5. Selbst wenn sich die Schule auf ein rein betriebswirtschaftliches Handeln beschränken würde – und warum sollte ihr das (wie uns allen) nicht ungleich näher liegen als ein nachhaltiges und umfassend vernetztes Agieren: Die „Zukunft“ gehört zu den grundlegenden Bezugspunkten des Betriebs Schule. Ein Großteil der ritualisierten betrieblichen Abläufe würde obsolet, wenn das für lange Zeit als unverbrüchlich gedachte Konzept „Zukunft“ durch dramatisch veränderte klimatische Rahmenbedingungen abhandenkäme. Oder, um es mit Greta Thunberg zu sagen: „Warum sollten wir für die Zukunft lernen (und lehren), wenn es sie (so) nicht mehr gibt?
6. Wenn sich die Schule aber ihrer gesellschaftlichen Verantwortung und Verpflichtung bewusst wäre, wüsste sie, wo allein sie in dieser Debatte zu stehen hat: An der Seite der Beweger, an der Seite der Handelnden, an der Seite der Unbequemen. 
7. Konkret: Die Schule (gemeint ist hier: die Schule Südtirols) stelle sich ihrer Verantwortung gegenüber ihrer Kern-Kundschaft, den Kindern und Jugendlichen, und lote aus, durch welche Maßnahmen sie Teil der Lösung werden könnte.

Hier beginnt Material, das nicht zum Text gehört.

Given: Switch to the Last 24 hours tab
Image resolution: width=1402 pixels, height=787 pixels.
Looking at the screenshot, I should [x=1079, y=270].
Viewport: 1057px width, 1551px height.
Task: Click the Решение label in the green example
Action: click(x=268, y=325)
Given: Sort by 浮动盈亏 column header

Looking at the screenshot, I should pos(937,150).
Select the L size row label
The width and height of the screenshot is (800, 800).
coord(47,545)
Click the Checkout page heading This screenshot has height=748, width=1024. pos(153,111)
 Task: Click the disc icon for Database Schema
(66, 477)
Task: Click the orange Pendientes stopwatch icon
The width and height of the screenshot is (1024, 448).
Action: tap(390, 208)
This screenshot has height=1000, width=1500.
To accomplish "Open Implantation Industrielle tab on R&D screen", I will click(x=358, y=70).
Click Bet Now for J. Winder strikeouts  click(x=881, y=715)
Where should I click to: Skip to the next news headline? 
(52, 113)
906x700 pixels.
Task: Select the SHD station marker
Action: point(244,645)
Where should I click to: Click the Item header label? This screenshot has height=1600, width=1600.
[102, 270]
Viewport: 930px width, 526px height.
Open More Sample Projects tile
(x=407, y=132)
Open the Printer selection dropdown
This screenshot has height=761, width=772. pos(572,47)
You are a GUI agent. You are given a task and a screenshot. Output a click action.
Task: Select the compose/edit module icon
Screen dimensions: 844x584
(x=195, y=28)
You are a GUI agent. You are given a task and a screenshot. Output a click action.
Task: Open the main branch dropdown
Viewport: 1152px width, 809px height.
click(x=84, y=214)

Beispiele:  
- sie unterstütze Schulen dabei, zu nachhaltig wirtschaftenden Betrieben zu werden
- sie motiviere und bestärke Schulen darin, Projekte zur Zukunftsfähigkeit/Nachhaltigkeit zu entwickeln 
- sie eröffne dem komplexen und beziehungsreichen Themenfeld „Nachhaltigkeit“ angemessene Räume in den Schulcurricula 
- sie überprüfe alle mit dem Schulbetrieb verflochtenen Aktivitäten im Hinblick auf ihre „Enkeltauglichkeit“: den Schülertransport, die Ausspeisung, die Digitalisierung, die Schulbauten, die Lehrer-Aus- und Fortbildung, die administrativen Abläufe…
- sie überlege, wie die notwendige wirtschaftliche Neuorientierung, die auch Landesrat Achammer schon gegenüber streikenden Schüler*innen angesprochen hat, schulisch am besten begleitet werden könnte: Sollte an einer wagemutigen und der Zeitgenossenschaft verpflichteten Oberschule ein „Landesschwerpunkt zukunftsfähige Wirtschaft“ eingerichtet werden? Ließen sich dafür in der Schülerschaft ausreichend Interessent*innen finden? Welche Synergien mit Betrieben und anderen Bildungseinrichtungen böten sich da an…?
8. „Es muss sich alles ändern, damit alles so bleibt, wie es ist“: Tomasi di Lampedusas Fürst von Salina konnte noch auf den restaurativ wirkenden Odem der Geschichte vertrauen. Heute aber gilt: Es wird sich vieles ändern. Und wir müssen uns entscheiden, ob wir diesen Wandel nach unseren Möglichkeiten mitgestalten. Oder ob wir uns absentieren, unentschuldigt.